Si richiamano le linee di condotta del Tribunale di Bergamo (cfr. ad esempio decreto di omologazione del 31/03/2016), il quale di norma dispone che il liquidatore, entro 45 giorni dalla pubblicazione del decreto, trasmetta al commissario giudiziale e al comitato dei creditori “un piano delle attività di liquidazione (con indicazione delle relative modalità) e dei tempi previsti per ciascuna di esse, che, unitamente al relativo parere del commissario giudiziale, sarà trasmesso al giudice delegato”.

In effetti, la prassi crescente dei tribunali richiama tale incombenza nei decreti di omologazione.

L' impostazione, tuttavia, pone alcuni problemi di coordinamento, quali:

a) i tempi di redazione;

b) i tempi di esecuzione;

c) le prospettive delle azioni revocatorie e risarcitorie;

d) il ruolo del comitato dei creditori.

a) in assenza di indicazioni nel decreto, si ritiene che possano essere richiamati i contenuti dell'articolo 104-ter l.fall., a mente del quale il programma deve essere predisposto entro sessanta giorni dalla redazione dell'inventario e comunque non oltre 180 giorni dalla sentenza di fallimento (qui da intendersi dal decreto di omologazione).

Al mancato rispetto di tali termini non potrà tuttavia conseguire in via immediata la sanzione di cui al primo comma dell'art. 104-ter, ossia la revoca del liquidatore, in quanto extra legem.

Certo, il tribunale potrà tenerne conto per l'eventuale sostituzione dell'organo nominato, eventualmente su indicazione del commissario giudiziale nell'ambito della propria attività di vigilanza;

b) i tempi di esecuzione non dovranno essere contenuti nel periodo di due anni di recente introdotto con il terzo comma dell'articolo 104-ter.

Gli stessi infatti andranno coordinati con la proposta concordataria, che dà indicazione del termine di esecuzione.

In evidenza: i tempi dettati dalla proposta

Si dia il caso, ad esempio, in cui la proposta preveda la cessione di un immobile al termine di un contratto di locazione in corso, tanto più in quanto i canoni di locazione introitati si pongano di fondamentale importanza per il rispetto della procedura concordataria. È pacifico che il liquidatore giudiziale non potrà anticipare i tempi di liquidazione del bene.

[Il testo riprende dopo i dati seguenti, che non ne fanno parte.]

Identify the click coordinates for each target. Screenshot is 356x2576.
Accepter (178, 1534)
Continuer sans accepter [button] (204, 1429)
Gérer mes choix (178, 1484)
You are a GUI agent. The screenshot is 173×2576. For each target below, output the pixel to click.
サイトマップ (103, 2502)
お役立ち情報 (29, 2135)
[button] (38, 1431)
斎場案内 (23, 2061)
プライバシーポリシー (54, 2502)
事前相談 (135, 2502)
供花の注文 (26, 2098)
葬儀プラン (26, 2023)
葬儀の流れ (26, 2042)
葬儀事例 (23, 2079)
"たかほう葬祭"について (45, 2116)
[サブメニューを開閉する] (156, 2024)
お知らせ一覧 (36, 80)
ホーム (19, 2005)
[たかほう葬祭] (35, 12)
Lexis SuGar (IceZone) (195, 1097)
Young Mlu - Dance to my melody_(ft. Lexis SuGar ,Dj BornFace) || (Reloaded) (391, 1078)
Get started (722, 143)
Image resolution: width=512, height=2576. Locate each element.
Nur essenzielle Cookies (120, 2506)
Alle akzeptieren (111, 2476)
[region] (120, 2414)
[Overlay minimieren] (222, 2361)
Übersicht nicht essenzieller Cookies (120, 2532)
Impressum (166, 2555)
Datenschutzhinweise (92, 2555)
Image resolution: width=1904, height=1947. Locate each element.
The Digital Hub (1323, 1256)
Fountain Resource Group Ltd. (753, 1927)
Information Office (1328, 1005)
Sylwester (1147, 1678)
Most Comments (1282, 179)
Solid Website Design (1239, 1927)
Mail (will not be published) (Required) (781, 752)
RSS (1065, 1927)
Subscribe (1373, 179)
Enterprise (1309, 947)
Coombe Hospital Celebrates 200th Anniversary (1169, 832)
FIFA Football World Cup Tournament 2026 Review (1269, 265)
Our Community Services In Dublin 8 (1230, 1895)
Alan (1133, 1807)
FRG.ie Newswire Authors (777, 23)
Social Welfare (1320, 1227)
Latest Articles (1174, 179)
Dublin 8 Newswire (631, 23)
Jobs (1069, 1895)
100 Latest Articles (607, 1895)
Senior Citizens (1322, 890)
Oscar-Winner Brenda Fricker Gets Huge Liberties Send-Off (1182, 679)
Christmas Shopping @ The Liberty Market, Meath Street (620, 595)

In assenza di indicazioni, nella proposta e/o nel decreto, l'ipotesi biennale di cui all'art. 107 l.fall. potrà costituire un principio di riferimento. Tuttavia, non potranno operare in automatico le sanzioni previste per il mancato rispetto del termine, ferme le valutazioni che di caso in caso il tribunale potrà esperire;

c) quanto alle azioni revocatorie, pur in assenza di indicazioni specifiche nella proposta si ritiene che le stesse (in uno, ad esempio, con le azioni di nullità, annullabilità, simulazione eccetera) facciano sicuramente parte del patrimonio affidato alla gestione del liquidatore nel concordato con cessione di tutti i beni, essendo già in precedenza comprese nel patrimonio dell'imprenditore, patrimonio oggetto di integrale cessione ai creditori.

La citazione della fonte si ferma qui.